## TASK REQUIREMENTS:
Please copy out each line of the entries in which "will" appears.

## INPUT FOR THIS TASK:
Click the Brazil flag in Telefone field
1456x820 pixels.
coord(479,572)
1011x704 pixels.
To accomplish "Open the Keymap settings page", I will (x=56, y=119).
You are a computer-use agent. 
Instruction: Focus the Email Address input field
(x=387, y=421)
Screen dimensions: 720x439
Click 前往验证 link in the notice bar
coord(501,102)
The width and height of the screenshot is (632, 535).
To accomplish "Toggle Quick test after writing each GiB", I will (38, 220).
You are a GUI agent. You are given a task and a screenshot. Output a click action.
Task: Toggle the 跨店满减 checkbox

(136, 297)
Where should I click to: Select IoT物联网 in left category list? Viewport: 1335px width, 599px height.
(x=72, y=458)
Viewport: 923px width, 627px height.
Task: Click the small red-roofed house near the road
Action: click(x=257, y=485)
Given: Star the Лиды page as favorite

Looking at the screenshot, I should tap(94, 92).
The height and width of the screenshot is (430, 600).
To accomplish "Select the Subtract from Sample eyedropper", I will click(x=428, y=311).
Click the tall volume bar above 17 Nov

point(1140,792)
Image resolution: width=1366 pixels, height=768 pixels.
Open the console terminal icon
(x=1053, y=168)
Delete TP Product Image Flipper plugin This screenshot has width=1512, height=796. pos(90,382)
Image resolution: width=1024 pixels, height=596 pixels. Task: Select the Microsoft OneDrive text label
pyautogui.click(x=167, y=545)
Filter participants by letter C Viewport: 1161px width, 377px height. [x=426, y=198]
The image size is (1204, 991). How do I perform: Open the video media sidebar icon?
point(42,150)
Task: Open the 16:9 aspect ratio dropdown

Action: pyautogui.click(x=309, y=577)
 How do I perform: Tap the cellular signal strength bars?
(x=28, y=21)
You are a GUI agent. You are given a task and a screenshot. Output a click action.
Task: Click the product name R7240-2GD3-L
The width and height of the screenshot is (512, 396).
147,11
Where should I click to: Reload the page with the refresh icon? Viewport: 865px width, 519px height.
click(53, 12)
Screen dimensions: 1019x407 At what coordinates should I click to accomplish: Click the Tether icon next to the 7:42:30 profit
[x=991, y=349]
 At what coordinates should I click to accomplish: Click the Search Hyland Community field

## ANSWER BOX:
To accomplish "Open the Keymap settings page", I will (x=56, y=119).
To accomplish "Toggle Quick test after writing each GiB", I will (38, 220).
To accomplish "Select the Subtract from Sample eyedropper", I will click(x=428, y=311).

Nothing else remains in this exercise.